• _WORK TO COMPLETE_
Rewrite the lines of the entries starting with the line containing "Switch to list" and going on through the line containing "Click the volume speaker tray icon", replacing "checkbox" with "tick box" and leaving everything else unchanged.

• _MATERIAL PROVIDED_
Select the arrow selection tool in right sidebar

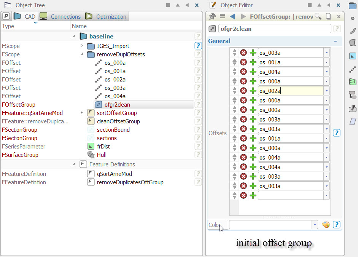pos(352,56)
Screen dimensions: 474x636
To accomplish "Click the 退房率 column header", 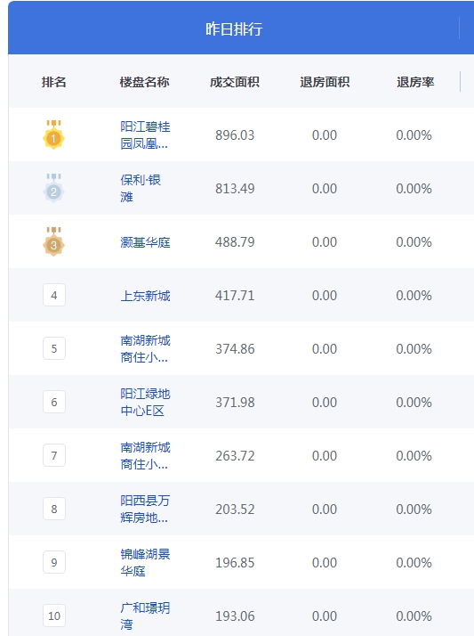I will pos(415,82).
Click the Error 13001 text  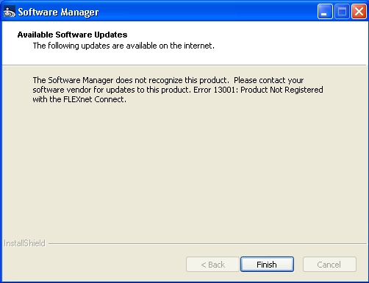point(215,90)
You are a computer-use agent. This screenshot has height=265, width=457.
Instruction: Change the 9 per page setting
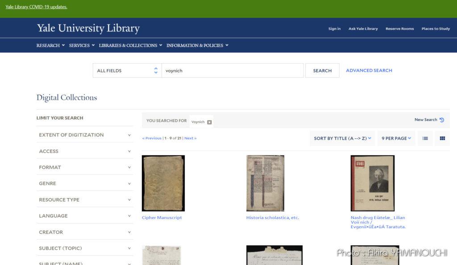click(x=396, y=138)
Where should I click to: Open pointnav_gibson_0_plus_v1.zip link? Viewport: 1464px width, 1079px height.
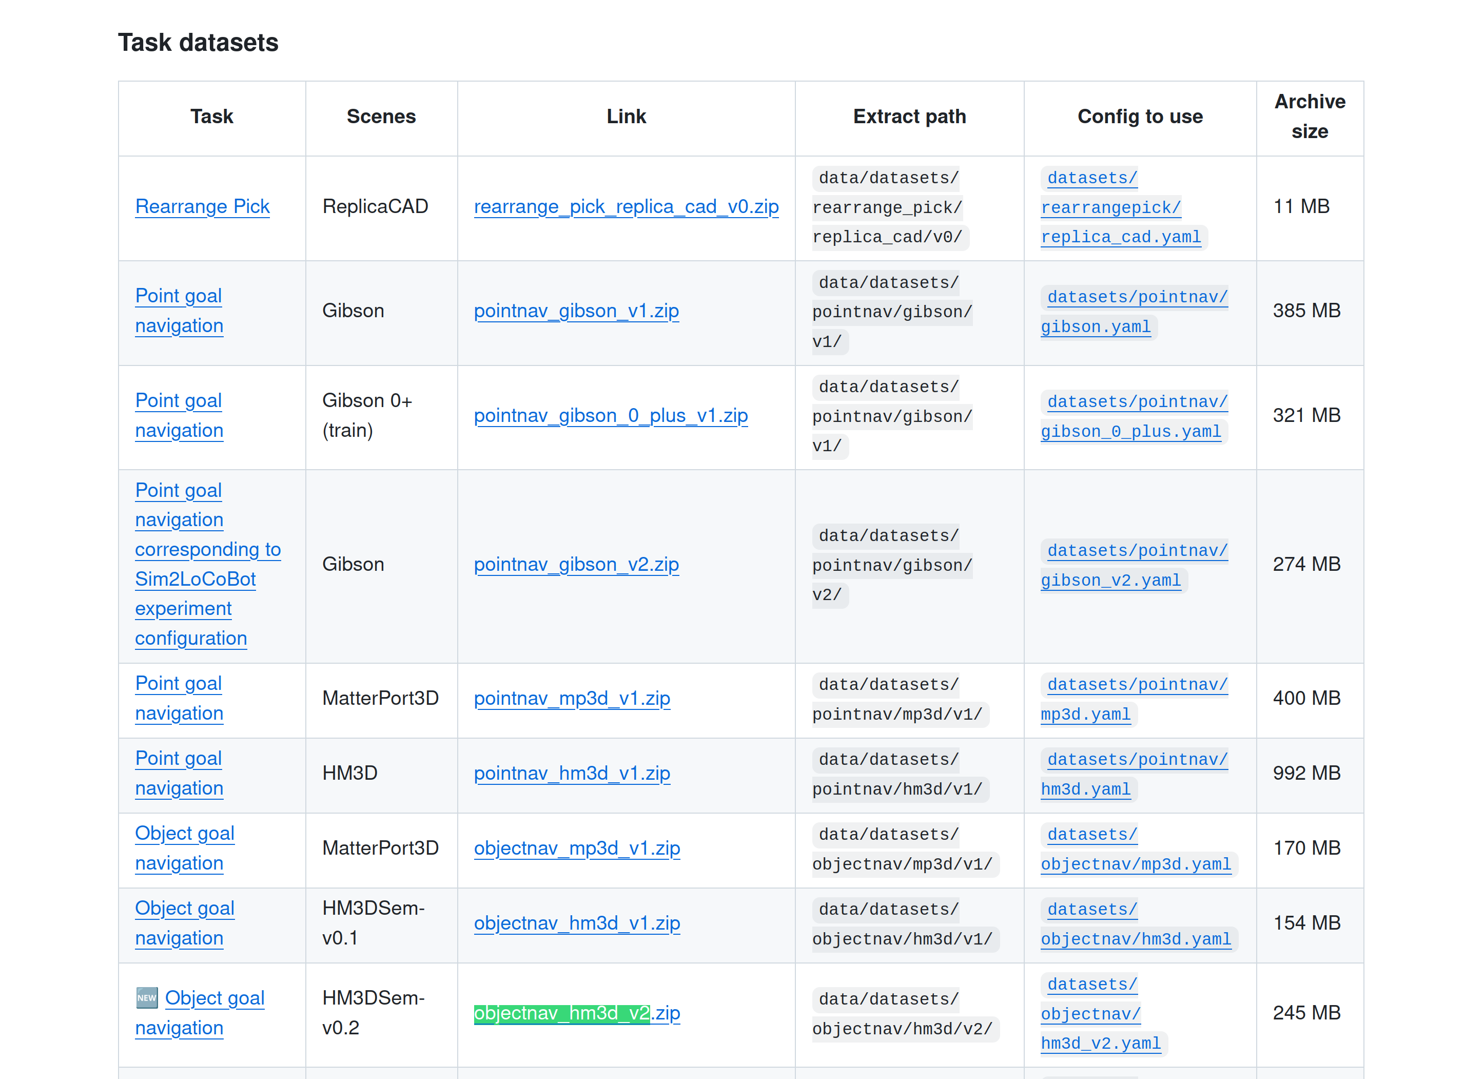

==

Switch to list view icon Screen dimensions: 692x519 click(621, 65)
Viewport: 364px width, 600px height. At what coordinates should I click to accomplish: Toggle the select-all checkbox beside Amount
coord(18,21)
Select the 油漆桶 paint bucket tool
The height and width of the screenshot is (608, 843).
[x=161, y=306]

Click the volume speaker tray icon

• _SOLUTION_
Switch to list view icon Screen dimensions: 692x519 click(621, 65)
Viewport: 364px width, 600px height. At what coordinates should I click to accomplish: Toggle the select-all tick box beside Amount
coord(18,21)
Select the 油漆桶 paint bucket tool
The height and width of the screenshot is (608, 843).
[x=161, y=306]

Click the volume speaker tray icon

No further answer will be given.